Big Data Success Requires Data, Talent, and Analytics

Stephen DeAngelis

May 19, 2014

“Success in the big data world is far more than what many of the software and hardware vendors would have you believe,” asserts Gary Drenik, CEO of Prosper Insights & Analytics. “Simply buying software does not qualify as being in the big data world.” [“Three Legs Of Big Data Stool Needed For Success,” Forbes, 23 April 2014] As his headline proclaims, Drenik believes that companies have to put in place three important foundational “legs” if big data projects are going to be successful. Those three legs coincide fairly well with traditional thinking about business success which requires people, processes, and resources. The three legs of the big data stool discussed by Drenik are data sourcing (resources), skilled humans (people), and analytics (processes). Concerning data sourcing, he writes:

“Data sourcing is not the same as just capturing Google data or Twitter feeds. Data sourcing requires knowledge of all the potential data streams available in order to build the most accurate and complete outcomes for decision making. A limited focus on the vast digital data streams generated online and through social networks will only provide an incomplete, and somewhat biased view. These digital sources, while valuable, are oftentimes third party data which require numerous unverified assumptions be me made before it can be relied upon. Large amounts of publicly available data provided directly from consumers, via government sources, survey data and transactional data (first party data) are often overlooked. These data sources offer invaluable insights that are much more specific, detailed and accurate than digital third party data. Another advantage is these data sets oftentimes cover years and can be trended, correlated and integrated with the new digital data to provide a more robust outcome. Eliminate either of these data sources, and you won’t have this leg of the stool.”

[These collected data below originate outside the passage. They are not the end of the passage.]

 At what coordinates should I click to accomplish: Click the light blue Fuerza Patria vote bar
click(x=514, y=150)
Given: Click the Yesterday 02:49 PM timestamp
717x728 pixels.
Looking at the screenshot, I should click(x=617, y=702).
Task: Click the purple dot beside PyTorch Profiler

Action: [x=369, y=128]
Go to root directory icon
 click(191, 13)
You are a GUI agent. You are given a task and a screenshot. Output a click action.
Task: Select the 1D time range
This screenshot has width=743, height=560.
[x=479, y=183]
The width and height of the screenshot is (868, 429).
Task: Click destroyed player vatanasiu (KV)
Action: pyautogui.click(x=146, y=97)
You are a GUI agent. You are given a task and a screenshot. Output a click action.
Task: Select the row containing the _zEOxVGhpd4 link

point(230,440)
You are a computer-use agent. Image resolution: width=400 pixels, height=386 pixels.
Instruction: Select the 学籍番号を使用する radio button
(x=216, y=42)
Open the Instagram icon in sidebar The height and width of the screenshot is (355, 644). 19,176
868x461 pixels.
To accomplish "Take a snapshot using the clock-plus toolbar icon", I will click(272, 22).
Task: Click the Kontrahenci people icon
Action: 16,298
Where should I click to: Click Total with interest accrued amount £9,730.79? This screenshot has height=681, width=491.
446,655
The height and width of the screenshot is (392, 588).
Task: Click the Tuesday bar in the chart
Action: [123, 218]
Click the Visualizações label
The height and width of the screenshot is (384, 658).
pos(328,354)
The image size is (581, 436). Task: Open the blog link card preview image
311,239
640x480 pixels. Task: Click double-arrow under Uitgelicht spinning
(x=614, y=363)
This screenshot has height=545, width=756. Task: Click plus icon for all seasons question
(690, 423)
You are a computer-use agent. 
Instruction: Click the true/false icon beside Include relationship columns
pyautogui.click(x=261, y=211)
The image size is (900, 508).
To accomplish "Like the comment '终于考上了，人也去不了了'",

At the dawn of the information age, it didn’t take long for programmers to coin the adage “garbage in garbage out.” Bad data could skew results so badly that the results were worthless. In the era of big data, things have changed a bit. Because there is so much data available, bad data can’t skew Big Data results as badly as it can skew smaller data results. The more data the better. Sometimes, however, the very volume of data that can (or must) be analyzed appears so daunting that it paralyzes companies from action. Wally Powers, Director at West Monroe Partners, states, “Many organizations are finding that instead of a ‘Big Data’ problem, they have hundreds of ‘Little Data’ problems, or ‘molehills’ of unconnected data around the world.” [“You Don’t Have a Big Data Problem. You Have Hundreds of Little Data Problems,” SupplyChainBrain, 28 February 2013] Drenik and Powers would obviously agree that companies must understand what data they need to analyze and know where they can obtain it. Then, as Powers notes, the challenge becomes “shoveling together all those molehills into one cogent, structure of data.” Concerning the second leg of his big data stool — skilled human resources in both technology and marketing — Drenik writes:

“This is where the ball gets dropped by many who believe that licensing software and accessing or buying hardware is enough to succeed. The hype around big data has enticed many to think this way, only to find out that the software, hardware and even data flows are not turn-key solutions and require specific skills not present in most companies. Data scientists are not easy to find and typical marketing support staffs don’t always have the requisite background and experience for sourcing and analyzing the right data sets necessary to develop applications for solving business problems. The shortage of human capital presents a major obstacle for most organizations. Short change this leg and you only have access to data with little chance of capitalizing on new insights for business decisions and ultimately better insights is what big data is all about.”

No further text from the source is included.